Work item: Search the records below for the word "avatar". Copy each line where it occurs.

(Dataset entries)
--
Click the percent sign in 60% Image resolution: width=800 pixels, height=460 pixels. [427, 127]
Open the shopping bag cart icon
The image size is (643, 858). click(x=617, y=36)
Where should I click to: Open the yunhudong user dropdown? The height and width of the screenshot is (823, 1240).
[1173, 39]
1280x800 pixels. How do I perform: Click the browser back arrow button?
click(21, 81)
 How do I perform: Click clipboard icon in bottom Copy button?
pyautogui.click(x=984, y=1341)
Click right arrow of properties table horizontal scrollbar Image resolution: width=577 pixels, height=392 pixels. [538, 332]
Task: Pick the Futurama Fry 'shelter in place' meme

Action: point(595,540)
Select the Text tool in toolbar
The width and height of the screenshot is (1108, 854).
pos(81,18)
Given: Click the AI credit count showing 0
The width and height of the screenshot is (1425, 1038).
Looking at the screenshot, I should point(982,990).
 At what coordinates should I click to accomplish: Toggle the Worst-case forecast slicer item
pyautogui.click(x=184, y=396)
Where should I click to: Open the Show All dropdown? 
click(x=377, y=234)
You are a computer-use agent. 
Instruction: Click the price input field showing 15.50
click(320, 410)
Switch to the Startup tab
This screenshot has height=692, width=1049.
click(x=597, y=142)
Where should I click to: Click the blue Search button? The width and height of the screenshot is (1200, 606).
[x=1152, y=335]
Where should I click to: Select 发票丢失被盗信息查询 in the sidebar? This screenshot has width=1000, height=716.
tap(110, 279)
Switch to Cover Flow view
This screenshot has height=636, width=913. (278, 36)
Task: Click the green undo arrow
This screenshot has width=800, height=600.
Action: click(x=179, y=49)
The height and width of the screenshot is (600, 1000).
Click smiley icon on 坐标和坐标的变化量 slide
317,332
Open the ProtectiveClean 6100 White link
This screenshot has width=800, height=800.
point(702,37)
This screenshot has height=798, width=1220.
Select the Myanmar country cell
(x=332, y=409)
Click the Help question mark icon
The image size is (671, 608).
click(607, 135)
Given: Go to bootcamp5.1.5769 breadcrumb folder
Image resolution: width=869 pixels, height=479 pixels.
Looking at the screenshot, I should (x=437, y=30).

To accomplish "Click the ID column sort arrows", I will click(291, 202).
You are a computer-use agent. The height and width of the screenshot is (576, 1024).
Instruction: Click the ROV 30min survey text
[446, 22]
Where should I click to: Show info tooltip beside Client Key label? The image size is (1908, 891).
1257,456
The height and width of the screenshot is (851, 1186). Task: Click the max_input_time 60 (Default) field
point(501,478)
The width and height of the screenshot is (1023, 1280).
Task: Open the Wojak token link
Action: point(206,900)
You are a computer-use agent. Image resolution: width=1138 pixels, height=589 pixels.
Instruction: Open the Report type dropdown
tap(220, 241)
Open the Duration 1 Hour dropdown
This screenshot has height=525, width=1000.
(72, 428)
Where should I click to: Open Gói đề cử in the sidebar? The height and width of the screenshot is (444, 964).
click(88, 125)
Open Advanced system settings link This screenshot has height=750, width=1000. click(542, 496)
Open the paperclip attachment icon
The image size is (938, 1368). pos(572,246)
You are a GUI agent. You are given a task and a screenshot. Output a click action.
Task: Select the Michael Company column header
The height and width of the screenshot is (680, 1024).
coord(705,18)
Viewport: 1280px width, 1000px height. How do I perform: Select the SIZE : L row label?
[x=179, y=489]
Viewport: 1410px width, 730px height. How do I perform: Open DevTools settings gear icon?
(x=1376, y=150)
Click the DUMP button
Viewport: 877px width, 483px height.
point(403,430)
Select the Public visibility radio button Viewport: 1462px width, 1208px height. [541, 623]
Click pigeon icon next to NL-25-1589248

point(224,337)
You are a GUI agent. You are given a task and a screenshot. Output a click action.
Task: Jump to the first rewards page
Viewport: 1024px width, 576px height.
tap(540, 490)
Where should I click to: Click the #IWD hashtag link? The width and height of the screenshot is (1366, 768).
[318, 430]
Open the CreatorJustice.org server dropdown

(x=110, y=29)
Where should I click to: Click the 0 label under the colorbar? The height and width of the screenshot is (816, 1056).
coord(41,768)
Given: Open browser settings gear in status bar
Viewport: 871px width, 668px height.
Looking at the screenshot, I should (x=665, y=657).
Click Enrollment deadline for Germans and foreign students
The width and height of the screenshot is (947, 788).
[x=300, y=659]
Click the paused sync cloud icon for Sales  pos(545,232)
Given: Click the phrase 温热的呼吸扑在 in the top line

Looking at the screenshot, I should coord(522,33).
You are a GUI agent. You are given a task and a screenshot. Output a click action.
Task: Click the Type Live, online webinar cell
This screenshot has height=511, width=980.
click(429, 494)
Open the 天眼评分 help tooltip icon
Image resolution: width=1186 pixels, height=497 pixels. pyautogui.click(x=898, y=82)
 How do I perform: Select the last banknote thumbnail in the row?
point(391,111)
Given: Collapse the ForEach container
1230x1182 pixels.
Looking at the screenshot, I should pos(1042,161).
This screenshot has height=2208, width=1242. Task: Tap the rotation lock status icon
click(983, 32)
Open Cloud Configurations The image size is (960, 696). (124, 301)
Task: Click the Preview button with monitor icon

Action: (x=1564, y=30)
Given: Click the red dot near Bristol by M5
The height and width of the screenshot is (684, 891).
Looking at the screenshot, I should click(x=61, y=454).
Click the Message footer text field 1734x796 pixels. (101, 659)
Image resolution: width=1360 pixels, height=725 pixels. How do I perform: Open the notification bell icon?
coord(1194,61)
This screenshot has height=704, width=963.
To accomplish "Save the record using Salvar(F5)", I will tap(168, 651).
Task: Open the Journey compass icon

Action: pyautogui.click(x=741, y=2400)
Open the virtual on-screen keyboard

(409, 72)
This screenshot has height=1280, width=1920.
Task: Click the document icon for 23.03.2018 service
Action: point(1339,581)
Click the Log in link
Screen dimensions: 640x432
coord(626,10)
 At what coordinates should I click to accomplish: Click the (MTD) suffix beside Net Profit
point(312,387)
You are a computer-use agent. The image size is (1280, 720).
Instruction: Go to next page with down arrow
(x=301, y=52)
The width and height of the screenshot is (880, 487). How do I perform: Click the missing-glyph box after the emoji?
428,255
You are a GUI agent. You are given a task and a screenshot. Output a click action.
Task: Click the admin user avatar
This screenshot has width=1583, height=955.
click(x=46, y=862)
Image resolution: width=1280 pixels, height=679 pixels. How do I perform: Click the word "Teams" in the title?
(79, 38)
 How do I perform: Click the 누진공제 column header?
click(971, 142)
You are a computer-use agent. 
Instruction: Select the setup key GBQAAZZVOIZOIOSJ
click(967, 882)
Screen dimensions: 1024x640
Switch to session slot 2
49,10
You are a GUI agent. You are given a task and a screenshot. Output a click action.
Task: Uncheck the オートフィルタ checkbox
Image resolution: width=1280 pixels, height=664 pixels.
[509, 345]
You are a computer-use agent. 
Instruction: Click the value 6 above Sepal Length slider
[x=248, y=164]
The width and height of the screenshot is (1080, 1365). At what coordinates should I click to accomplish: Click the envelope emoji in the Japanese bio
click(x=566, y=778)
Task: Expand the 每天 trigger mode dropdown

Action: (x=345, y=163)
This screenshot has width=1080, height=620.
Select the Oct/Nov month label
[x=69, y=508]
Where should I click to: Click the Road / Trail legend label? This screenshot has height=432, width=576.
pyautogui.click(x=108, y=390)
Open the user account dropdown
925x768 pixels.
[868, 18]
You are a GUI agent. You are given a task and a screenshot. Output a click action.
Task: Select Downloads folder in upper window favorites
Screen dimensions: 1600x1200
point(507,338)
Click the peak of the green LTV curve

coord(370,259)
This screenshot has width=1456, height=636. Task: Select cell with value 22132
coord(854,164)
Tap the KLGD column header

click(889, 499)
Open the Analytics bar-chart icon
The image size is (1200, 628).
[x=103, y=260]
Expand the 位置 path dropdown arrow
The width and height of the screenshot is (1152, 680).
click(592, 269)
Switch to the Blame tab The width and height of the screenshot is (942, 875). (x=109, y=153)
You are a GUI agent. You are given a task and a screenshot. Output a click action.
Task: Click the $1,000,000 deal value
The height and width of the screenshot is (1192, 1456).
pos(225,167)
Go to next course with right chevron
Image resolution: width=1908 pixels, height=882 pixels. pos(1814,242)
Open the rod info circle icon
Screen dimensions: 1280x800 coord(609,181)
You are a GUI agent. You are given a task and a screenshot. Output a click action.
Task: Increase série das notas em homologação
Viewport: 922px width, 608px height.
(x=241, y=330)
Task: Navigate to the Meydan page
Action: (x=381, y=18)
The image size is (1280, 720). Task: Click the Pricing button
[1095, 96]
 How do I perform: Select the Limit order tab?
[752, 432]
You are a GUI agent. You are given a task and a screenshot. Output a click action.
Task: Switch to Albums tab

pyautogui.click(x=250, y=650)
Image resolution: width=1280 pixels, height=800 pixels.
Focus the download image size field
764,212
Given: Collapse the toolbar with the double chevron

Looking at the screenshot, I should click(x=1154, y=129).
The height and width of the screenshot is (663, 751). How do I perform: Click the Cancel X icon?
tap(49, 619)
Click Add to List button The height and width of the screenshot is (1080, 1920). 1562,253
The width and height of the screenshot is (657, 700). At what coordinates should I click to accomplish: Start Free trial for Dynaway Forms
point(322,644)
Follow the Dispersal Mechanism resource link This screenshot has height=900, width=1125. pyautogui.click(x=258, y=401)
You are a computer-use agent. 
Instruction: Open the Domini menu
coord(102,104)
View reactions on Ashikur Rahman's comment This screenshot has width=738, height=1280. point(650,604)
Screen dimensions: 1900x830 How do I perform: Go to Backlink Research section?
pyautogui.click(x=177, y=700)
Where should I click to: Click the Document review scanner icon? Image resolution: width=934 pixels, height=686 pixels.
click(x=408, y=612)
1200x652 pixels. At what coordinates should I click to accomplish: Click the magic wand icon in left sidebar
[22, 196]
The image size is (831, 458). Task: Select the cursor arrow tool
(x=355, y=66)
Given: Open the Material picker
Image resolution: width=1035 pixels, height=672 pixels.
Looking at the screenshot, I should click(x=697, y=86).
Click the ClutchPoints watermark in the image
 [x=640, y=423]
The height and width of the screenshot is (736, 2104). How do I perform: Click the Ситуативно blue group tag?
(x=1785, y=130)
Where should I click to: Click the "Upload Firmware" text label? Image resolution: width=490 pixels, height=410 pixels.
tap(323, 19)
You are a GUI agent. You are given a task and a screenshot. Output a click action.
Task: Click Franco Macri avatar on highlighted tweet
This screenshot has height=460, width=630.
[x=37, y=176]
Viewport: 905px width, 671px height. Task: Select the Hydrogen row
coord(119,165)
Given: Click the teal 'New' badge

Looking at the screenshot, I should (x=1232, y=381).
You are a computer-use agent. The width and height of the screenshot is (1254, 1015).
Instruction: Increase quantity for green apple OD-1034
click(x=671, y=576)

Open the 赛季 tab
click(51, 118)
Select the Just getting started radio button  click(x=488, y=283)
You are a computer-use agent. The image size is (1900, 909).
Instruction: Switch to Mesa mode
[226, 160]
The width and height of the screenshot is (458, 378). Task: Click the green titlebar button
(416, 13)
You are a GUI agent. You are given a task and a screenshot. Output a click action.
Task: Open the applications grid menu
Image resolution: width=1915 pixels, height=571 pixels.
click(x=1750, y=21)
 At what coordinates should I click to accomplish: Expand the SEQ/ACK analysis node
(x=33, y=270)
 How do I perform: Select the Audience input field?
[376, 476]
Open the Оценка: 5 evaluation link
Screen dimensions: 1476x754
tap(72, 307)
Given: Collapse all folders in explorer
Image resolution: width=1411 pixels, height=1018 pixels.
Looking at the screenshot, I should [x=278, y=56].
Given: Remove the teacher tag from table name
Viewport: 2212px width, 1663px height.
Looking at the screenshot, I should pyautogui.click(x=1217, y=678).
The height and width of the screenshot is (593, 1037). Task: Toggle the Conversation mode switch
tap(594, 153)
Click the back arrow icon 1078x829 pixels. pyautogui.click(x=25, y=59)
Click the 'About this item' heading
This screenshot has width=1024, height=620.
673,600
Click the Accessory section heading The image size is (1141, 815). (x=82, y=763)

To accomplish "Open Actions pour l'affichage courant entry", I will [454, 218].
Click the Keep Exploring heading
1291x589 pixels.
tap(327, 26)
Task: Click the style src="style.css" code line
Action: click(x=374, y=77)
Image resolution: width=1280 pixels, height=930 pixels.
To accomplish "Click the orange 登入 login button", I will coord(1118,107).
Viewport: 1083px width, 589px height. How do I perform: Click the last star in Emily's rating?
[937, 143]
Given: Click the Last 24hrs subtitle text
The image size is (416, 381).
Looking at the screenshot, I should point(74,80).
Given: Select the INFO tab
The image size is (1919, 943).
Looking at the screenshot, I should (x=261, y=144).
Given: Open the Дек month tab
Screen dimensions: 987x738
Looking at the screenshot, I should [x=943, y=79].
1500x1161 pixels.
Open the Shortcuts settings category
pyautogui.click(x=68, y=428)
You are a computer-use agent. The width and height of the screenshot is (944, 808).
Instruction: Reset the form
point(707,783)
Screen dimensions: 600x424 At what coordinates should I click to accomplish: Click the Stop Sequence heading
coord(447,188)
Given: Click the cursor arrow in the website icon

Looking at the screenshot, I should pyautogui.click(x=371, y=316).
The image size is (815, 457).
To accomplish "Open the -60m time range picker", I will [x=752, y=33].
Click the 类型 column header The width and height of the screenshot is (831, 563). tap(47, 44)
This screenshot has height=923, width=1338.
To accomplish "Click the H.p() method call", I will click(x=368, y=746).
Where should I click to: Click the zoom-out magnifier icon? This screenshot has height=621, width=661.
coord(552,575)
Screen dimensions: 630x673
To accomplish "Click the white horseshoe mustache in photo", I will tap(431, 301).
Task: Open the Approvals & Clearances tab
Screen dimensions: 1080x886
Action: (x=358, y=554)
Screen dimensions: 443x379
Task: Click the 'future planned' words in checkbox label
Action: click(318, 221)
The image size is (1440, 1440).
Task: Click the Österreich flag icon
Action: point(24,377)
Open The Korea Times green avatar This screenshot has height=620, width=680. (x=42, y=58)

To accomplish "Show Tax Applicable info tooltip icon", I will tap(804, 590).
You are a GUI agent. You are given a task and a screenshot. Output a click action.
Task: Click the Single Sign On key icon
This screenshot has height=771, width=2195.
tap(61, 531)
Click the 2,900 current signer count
--
Completed exercise:
Task: Click the admin user avatar
Task: Click Franco Macri avatar on highlighted tweet
Open The Korea Times green avatar This screenshot has height=620, width=680. (x=42, y=58)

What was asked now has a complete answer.